Ecco invece alcuni dati da meditare.
«Nel 2013 la crescita economica internazionale è rimasta debole e inferiore ai ritmi pre-crisi. Il rallentamento ha riguardato sia le economie avanzate (per le quali la crescita si è attestata all’1,3 per cento dall’1,4 del 2012), sia quelle emergenti e in via di sviluppo (4,7 per cento nel 2013 rispetto al 5 per cento del 2012)».
«Nel 2013, il Pil in volume italiano si è contratto nuovamente (-1,9 per cento), riportando il livello dell’attività economica leggermente al di sotto di quello del 2000; nel quarto trimestre si è registrato un timido segnale di ripresa economica dopo nove trimestri consecutivi di contrazione dell’attività (+0,1 per cento su base congiunturale).

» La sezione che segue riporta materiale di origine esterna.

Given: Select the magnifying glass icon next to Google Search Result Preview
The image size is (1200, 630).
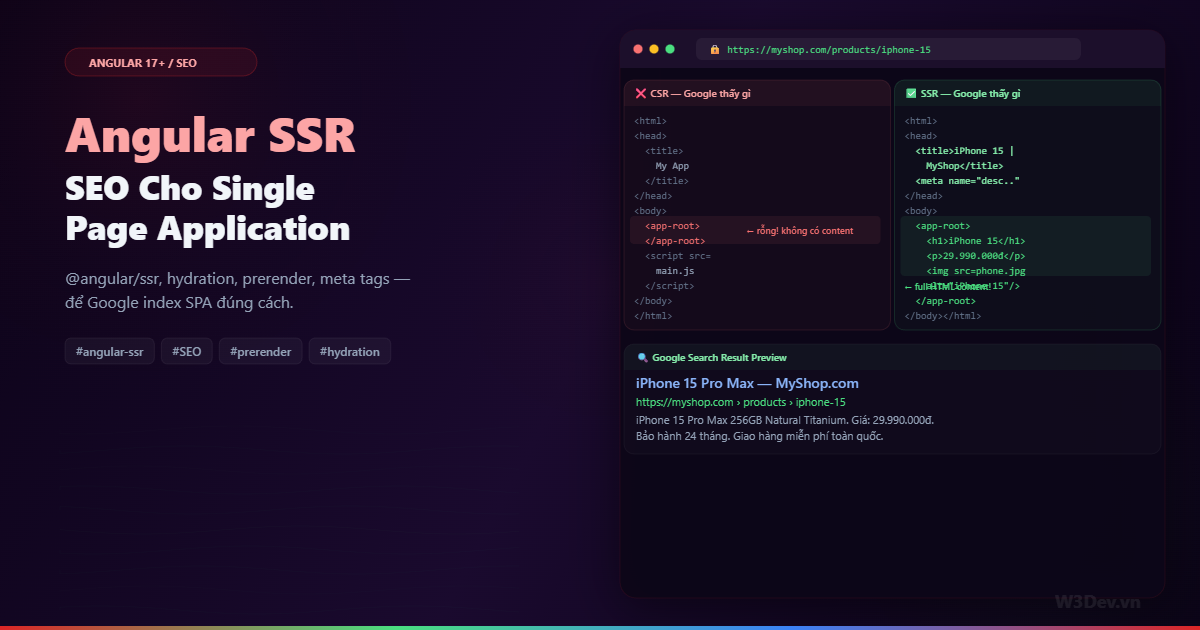Looking at the screenshot, I should [641, 357].

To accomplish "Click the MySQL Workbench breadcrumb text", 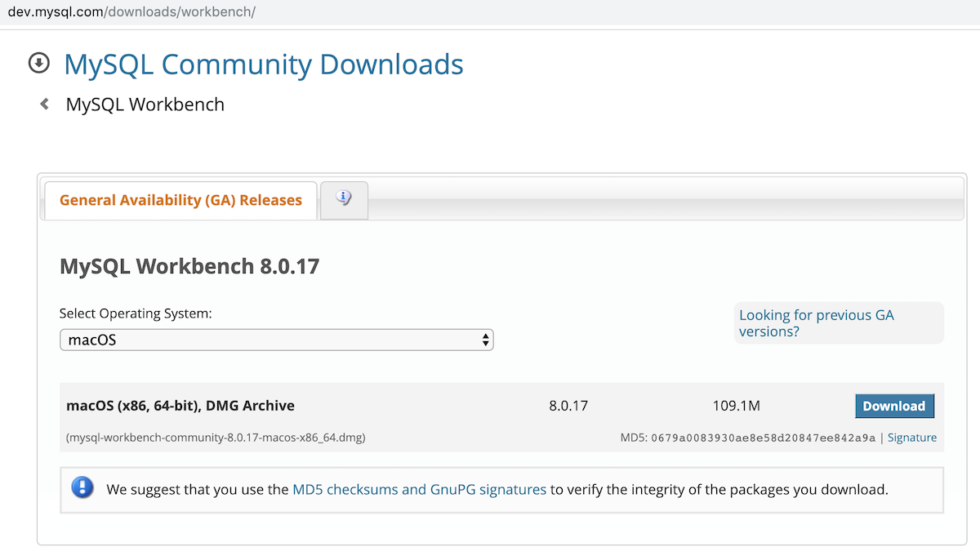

Tuttavia, la stima flash relativa al primo trimestre del 2014 ha evidenziato una nuova flessione (-0,1 per cento).
«Nel 2013 l’occupazione è diminuita di 478 mila unità (-2,1 per cento rispetto al 2012), è il calo più elevato dall’inizio della crisi. Contemporaneamente, il tasso di disoccupazione ha continuato a crescere, dal 10,7 per cento del 2012 al 12,2».
«La diminuzione dell’occupazione ha riguardato in particolare i contratti a termine (-6,1 per cento). Il tasso di disoccupazione giovanile (15-24 anni) è cresciuto fortemente nell’anno (+4,5 punti percentuali, toccando il 40 per cento) e l’incidenza della disoccupazione di lunga durata (la quota di disoccupati in cerca di lavoro da più di un anno) è salita al 56,4 per cento».
«I giovani sono il gruppo più colpito dalla crisi: i 15-34enni occupati diminuiscono, fra il 2008 e il 2013, di 1 milione 803 mila unità, mentre i disoccupati e le forze di lavoro potenziali crescono rispettivamente di 639 mila e 141 mila unità. Il tasso di occupazione 15-34 anni scende dal 50,4 per cento del 2008 all’attuale 40,2 per cento, mentre cresce la percentuale di disoccupati (dal 6,7 per cento al 12), studenti (dal 27,9 per cento al 30,7) e forze di lavoro potenziali (dal 6,8 per cento all’8,3). Le differenze di genere sono importanti: il tasso di occupazione è al 34,7 per cento tra le donne e raggiunge il 45,5 per cento tra gli uomini».
«Si vive sempre più a lungo, ma resta bassa la propensione ad avere figli. Nel 2012 la speranza di vita alla nascita è giunta a 79,6 anni per gli uomini e a 84,4 anni per le donne (rispettivamente superiore di 2,1 anni e 1,3 anni alla media europea del 2012). Allo stesso tempo nel nostro Paese persistono livelli di fecondità molto bassi, in media 1,42 figli per donna nel 2012 (media Ue 1,58)».
«L’indice di vecchiaia è tra i più alti al mondo. Al 1° gennaio 2013 nella popolazione residente si contano 151,4 persone over65 ogni 100 giovani con meno di 15 anni. Tra i Paesi europei solo la Germania ha un valore più alto (158), mentre la media Ue28 è 116,6».
«Dal 2008 si è invertito il trend di crescita della natalità in atto dal 1995. Nel 2013 si stima che saranno iscritti in anagrafe per nascita poco meno di 515 mila bambini, circa 64 mila in meno in cinque anni e 12 mila in meno rispetto al minimo storico delle nascite registrato nel 1995».